*** PAGE TEXT Section Begins ***
Source code for pytoda.datasets.drug_affinity_dataset

"""Implementation of DrugAffinityDataset."""
from typing import Dict, Iterable, Tuple

import pandas as pd
import torch
from torch.utils.data import Dataset

from pytoda.warnings import device_warning

from ..proteins.protein_language import ProteinLanguage
from ..smiles.smiles_language import SMILESLanguage
from ..types import DrugAffinityData
from .protein_sequence_dataset import ProteinSequenceDataset
from .smiles_dataset import SMILESTokenizerDataset


[docs]class DrugAffinityDataset(Dataset):
    """
    Drug affinity dataset implementation.
    """

[docs]    def __init__(
        self,
        drug_affinity_filepath: str,
        smi_filepath: str,
        protein_filepath: str,
        column_names: Tuple[str] = ['ligand_name', 'sequence_id', 'label'],
        drug_affinity_dtype: torch.dtype = torch.int,
        smiles_language: SMILESLanguage = None,
        smiles_padding: bool = True,
        smiles_padding_length: int = None,
        smiles_add_start_and_stop: bool = False,
        smiles_augment: bool = False,
        smiles_canonical: bool = False,
        smiles_kekulize: bool = False,
        smiles_all_bonds_explicit: bool = False,
        smiles_all_hs_explicit: bool = False,
        smiles_randomize: bool = False,
        smiles_remove_bonddir: bool = False,
        smiles_remove_chirality: bool = False,
        smiles_vocab_file: str = None,
        smiles_selfies: bool = False,
        smiles_sanitize: bool = True,
        protein_language: ProteinLanguage = None,
        protein_amino_acid_dict: str = 'iupac',
        protein_padding: bool = True,
        protein_padding_length: int = None,
        protein_add_start_and_stop: bool = False,
        protein_augment_by_revert: bool = False,
        protein_sequence_augment: Dict = {},
        protein_randomize: bool = False,
        iterate_dataset: bool = True,
        backend: str = 'eager',
        device: torch.device = None,
    ) -> None:
        """
        Initialize a drug affinity dataset.

        Args:
            drug_affinity_filepath (str): path to drug affinity .csv file. Currently,
                the only supported format is .csv, with an index and three header
                columns named as specified in column_names.
            smi_filepath (str): path to .smi file.
            protein_filepath (str): path to .smi or .fasta file.
            column_names (Tuple[str]): Names of columns in data files to retrieve
                labels, ligands and protein name respectively.
                Defaults to ['ligand_name', 'sequence_id', 'label'].
            drug_affinity_dtype (torch.dtype): drug affinity data type.
                Defaults to torch.int.
            smiles_language (SMILESLanguage): a smiles language.
                Defaults to None.
            smiles_vocab_file (str): Optional .json to load vocabulary. Tries
                to load metadata if `iterate_dataset` is False.
                Defaults to None.
            smiles_padding (bool): pad sequences to longest in the smiles
                language. Defaults to True.
            smiles_padding_length (int): manually sets number of applied
                paddings, applies only if padding is True. Defaults to None.
            smiles_add_start_and_stop (bool): add start and stop token indexes.
                Defaults to False.
            smiles_canonical (bool): performs canonicalization of SMILES (one
                original string for one molecule), if True, then other
                transformations (augment etc, see below) do not apply
            smiles_augment (bool): perform SMILES augmentation. Defaults to
                False.
*** PAGE TEXT Section Ends ***
TASKS
(1) Answer these questions about the DrugAffinityDataset source code above:
(a) What default value is given to the protein_amino_acid_dict parameter?
(b) What is the only file format the docstring says is currently supported for the drug affinity file?
(c) Which class from torch.utils.data does DrugAffinityDataset inherit from?
(2) Resume the DrugAffinityDataset source code from the point where it stops.
*** INFORMATION SHOWN Section Begins ***
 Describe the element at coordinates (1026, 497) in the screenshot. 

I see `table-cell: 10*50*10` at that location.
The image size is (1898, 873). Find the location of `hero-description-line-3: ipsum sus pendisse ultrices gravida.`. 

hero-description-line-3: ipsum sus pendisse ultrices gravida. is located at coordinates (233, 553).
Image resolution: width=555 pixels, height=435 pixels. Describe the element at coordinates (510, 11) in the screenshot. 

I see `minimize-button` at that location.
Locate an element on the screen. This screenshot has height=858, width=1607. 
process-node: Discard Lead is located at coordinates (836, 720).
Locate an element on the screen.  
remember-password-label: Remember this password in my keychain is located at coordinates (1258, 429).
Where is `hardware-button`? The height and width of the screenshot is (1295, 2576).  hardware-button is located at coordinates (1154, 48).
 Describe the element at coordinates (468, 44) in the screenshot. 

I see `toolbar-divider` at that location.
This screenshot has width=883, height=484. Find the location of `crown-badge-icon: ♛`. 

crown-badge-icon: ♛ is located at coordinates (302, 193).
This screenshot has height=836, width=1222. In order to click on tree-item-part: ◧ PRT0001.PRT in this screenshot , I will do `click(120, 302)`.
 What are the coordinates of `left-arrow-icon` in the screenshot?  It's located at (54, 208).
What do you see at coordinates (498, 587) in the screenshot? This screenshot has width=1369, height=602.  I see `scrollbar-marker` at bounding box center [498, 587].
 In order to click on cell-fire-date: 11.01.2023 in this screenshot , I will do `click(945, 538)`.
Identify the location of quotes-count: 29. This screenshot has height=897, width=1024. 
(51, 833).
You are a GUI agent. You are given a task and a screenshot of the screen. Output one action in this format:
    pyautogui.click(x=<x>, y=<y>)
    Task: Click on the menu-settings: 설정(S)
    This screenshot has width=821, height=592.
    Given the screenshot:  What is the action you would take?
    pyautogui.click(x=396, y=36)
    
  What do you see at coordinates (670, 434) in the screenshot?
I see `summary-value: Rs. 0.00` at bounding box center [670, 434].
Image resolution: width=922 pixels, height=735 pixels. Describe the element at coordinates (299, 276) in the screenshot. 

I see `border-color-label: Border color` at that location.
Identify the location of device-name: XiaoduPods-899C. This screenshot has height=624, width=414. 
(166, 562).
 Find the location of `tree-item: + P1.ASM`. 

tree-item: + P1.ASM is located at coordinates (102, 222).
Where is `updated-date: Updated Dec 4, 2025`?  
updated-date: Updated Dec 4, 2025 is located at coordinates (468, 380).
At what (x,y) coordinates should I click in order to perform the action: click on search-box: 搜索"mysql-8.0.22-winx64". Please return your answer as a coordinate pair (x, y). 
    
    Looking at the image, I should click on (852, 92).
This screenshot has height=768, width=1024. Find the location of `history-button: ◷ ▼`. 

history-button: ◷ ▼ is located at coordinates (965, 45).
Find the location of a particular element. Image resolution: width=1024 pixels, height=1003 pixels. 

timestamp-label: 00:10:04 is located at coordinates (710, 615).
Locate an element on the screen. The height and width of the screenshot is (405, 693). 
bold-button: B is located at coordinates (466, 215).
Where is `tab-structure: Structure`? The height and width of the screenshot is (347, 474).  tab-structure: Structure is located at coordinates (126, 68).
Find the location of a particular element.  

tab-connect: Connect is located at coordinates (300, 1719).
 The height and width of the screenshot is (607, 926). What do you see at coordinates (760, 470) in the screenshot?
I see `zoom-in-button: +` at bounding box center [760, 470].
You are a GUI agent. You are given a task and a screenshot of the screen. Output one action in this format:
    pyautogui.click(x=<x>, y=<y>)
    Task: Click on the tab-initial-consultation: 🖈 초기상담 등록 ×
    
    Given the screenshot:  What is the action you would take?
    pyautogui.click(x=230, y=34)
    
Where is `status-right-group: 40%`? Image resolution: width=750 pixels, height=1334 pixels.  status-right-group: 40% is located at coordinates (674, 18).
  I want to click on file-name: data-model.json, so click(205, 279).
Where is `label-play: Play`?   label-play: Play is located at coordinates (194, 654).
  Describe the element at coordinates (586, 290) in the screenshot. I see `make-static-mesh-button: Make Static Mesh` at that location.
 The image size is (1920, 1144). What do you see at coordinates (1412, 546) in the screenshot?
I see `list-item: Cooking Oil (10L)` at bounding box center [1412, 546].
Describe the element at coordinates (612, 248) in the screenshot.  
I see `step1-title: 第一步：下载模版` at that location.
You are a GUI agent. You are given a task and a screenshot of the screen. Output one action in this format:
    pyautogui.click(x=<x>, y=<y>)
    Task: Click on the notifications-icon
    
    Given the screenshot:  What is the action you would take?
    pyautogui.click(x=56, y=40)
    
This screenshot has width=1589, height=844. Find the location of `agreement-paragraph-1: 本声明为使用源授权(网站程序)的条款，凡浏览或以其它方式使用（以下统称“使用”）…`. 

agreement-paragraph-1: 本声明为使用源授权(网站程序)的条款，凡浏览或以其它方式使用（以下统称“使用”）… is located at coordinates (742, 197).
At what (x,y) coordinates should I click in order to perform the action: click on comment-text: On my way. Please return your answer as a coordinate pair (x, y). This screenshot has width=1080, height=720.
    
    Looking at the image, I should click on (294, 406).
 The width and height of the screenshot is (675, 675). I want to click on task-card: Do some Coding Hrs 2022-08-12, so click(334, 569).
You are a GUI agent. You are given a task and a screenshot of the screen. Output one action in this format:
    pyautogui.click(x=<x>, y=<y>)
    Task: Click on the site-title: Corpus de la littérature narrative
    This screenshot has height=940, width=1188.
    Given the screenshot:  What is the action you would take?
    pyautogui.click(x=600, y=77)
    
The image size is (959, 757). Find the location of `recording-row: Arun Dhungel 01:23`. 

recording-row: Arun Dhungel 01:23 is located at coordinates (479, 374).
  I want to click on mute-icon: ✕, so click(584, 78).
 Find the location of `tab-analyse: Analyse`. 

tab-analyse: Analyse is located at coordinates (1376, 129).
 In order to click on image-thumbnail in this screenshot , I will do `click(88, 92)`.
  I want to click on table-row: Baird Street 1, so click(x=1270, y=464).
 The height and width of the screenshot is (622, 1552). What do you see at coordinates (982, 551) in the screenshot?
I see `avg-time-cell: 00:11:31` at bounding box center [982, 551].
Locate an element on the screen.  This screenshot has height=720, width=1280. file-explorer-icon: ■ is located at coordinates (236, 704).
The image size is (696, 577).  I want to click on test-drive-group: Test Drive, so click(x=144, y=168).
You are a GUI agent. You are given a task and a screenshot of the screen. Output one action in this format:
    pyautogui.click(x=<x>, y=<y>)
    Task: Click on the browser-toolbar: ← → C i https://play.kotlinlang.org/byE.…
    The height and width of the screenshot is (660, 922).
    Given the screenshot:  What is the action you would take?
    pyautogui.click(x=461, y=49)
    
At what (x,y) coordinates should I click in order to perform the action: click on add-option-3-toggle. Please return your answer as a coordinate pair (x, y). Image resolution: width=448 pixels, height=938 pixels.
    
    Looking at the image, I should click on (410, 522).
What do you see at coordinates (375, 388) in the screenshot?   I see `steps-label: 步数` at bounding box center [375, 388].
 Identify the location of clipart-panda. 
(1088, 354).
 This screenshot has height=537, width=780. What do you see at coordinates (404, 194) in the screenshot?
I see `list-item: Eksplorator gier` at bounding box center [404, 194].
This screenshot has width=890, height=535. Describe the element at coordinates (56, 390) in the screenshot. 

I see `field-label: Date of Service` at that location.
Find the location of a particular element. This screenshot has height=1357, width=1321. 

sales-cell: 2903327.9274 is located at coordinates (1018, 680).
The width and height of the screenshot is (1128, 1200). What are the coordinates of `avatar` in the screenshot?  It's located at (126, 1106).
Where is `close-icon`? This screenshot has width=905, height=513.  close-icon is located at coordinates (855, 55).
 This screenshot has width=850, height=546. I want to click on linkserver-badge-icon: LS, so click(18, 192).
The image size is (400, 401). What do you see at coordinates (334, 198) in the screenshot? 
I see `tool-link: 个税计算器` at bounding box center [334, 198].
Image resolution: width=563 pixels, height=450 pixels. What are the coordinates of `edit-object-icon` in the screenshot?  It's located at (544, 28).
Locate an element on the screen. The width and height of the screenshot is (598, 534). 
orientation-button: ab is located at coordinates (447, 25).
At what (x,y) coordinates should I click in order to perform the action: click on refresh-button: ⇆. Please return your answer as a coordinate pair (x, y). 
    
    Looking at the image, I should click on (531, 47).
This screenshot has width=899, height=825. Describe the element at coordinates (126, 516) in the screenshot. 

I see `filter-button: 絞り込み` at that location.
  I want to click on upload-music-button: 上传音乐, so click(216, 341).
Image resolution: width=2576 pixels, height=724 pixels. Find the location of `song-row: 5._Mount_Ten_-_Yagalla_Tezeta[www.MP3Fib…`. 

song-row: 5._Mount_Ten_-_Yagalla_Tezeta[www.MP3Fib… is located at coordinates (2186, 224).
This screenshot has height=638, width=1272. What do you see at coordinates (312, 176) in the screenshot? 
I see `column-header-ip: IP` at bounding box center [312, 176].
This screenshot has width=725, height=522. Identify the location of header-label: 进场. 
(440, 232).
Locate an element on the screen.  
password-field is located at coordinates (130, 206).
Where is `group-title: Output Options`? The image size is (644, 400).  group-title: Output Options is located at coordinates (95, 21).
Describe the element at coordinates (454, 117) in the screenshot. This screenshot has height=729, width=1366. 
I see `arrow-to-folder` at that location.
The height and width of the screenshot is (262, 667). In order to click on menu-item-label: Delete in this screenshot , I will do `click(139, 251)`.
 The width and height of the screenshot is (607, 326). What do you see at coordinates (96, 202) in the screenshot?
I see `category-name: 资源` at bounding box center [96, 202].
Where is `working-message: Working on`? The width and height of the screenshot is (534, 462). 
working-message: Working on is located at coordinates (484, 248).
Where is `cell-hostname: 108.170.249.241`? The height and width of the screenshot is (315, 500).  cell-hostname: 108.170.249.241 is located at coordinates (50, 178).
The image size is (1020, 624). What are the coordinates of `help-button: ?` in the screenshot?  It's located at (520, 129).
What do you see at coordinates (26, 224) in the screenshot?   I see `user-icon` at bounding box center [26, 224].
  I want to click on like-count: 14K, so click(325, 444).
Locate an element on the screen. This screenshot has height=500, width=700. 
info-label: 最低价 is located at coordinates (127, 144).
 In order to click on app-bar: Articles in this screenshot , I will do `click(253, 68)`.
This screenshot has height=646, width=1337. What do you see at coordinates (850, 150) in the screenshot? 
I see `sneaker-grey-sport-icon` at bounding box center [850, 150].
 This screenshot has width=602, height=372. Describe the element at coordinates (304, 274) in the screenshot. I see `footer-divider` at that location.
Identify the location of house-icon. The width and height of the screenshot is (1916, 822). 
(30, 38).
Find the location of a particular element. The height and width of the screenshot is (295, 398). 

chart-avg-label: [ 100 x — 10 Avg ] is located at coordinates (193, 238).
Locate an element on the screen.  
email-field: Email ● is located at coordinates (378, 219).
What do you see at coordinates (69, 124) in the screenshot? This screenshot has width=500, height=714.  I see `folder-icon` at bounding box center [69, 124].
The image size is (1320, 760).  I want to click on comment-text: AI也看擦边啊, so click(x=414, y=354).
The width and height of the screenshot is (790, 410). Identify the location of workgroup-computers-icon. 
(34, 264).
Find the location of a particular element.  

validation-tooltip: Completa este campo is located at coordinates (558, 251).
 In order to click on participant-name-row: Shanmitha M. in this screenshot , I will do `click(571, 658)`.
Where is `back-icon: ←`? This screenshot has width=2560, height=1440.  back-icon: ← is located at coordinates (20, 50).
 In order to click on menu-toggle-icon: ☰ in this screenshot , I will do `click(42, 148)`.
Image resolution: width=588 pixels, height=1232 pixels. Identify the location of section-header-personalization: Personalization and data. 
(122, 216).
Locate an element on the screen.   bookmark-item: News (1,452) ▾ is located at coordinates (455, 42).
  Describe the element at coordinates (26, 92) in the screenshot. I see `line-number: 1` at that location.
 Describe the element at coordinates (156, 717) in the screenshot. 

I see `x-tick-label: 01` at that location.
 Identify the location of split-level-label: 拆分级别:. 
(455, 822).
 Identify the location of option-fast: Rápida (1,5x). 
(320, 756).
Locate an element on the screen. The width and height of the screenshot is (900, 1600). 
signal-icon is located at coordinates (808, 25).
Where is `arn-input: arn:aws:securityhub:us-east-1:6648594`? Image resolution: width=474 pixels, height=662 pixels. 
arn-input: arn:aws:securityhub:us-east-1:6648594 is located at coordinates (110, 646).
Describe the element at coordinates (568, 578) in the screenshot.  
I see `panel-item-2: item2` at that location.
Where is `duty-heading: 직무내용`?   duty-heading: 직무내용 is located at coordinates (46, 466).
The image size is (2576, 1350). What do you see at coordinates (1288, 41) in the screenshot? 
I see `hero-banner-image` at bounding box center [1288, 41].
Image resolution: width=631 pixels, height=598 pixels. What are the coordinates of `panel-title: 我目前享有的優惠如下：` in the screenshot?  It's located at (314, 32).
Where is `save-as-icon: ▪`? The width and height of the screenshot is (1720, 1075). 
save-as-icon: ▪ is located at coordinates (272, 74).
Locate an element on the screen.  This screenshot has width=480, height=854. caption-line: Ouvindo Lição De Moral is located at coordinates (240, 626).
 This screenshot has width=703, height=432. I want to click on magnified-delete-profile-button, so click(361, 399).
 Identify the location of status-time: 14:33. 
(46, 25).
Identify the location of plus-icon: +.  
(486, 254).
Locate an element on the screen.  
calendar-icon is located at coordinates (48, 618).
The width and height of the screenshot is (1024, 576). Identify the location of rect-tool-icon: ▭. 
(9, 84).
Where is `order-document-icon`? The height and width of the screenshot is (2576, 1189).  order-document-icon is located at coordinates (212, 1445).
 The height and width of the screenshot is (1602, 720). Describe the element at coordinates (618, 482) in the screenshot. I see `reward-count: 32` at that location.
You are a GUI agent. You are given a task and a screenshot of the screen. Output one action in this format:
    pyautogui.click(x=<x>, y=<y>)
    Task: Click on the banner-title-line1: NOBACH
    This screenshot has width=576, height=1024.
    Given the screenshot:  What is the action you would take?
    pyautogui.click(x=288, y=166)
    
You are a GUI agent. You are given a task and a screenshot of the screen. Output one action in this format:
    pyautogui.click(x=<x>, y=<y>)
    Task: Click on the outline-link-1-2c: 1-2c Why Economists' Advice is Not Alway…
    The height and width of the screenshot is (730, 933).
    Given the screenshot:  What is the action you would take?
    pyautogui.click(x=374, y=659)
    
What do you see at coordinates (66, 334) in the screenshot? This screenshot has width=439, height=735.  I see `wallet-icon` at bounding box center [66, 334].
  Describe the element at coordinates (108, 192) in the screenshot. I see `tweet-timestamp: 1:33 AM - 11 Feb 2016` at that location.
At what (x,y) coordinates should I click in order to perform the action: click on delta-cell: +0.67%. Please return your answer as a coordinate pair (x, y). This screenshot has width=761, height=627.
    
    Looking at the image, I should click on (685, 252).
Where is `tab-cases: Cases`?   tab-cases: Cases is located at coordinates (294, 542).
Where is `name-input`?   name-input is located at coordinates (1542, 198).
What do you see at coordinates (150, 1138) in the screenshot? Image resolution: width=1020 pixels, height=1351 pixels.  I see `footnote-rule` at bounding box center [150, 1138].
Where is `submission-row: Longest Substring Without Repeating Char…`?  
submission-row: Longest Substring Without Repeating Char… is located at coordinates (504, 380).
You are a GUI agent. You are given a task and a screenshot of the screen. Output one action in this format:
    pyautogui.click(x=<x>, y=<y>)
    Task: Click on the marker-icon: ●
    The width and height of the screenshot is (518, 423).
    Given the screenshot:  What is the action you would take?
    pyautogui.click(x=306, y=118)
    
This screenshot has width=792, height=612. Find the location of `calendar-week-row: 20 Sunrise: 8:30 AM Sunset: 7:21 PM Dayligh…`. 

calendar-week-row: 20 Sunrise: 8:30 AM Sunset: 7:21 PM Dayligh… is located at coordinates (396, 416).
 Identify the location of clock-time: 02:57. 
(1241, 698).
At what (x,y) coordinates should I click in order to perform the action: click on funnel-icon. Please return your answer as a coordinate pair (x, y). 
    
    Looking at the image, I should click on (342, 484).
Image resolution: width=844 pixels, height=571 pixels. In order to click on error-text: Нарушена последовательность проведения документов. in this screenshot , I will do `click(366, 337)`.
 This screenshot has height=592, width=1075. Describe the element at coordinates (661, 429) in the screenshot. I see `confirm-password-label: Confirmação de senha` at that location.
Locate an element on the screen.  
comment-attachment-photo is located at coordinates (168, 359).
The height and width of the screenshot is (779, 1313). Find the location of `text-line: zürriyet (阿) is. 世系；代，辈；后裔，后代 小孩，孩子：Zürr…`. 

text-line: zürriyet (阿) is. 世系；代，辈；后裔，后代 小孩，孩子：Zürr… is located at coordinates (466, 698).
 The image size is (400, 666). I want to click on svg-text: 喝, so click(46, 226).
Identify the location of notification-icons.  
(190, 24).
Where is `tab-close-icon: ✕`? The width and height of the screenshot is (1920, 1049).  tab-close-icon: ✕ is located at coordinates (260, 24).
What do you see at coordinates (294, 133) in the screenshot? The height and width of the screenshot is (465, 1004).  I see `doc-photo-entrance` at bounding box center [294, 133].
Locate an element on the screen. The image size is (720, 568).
*** INFORMATION SHOWN Section Ends ***
TASK ANSWERS
(1)
(a) 'iupac'
(b) .csv
(c) Dataset

(2)
            smiles_kekulize (bool): kekulizes SMILES (implicit aromaticity
                only). Defaults to False.
            smiles_all_bonds_explicit (bool): Makes all bonds explicit.
                Defaults to False, only applies if kekulize = True.
            smiles_all_hs_explicit (bool): Makes all hydrogens explicit.
                Defaults to False, only applies if kekulize = True.
            smiles_randomize (bool): perform a true randomization of SMILES
                tokens. Defaults to False.
            smiles_remove_bonddir (bool): Remove directional info of bonds.
                Defaults to False.
            smiles_remove_chirality (bool): Remove chirality information.
                Defaults to False.
            smiles_selfies (bool): Whether selfies is used instead of smiles.
                Default to False.
            smiles_sanitize (bool): RDKit sanitization of the molecule.
                Defaults to True.
            protein_language (ProteinLanguage): protein language.
                Defaults to None, a.k.a., build it from scratch.
            protein_amino_acid_dict (str): Amino acid dictionary.
                Defaults to 'iupac'.
            protein_padding (bool): pad sequences to the longest in the protein
                language. Defaults to True.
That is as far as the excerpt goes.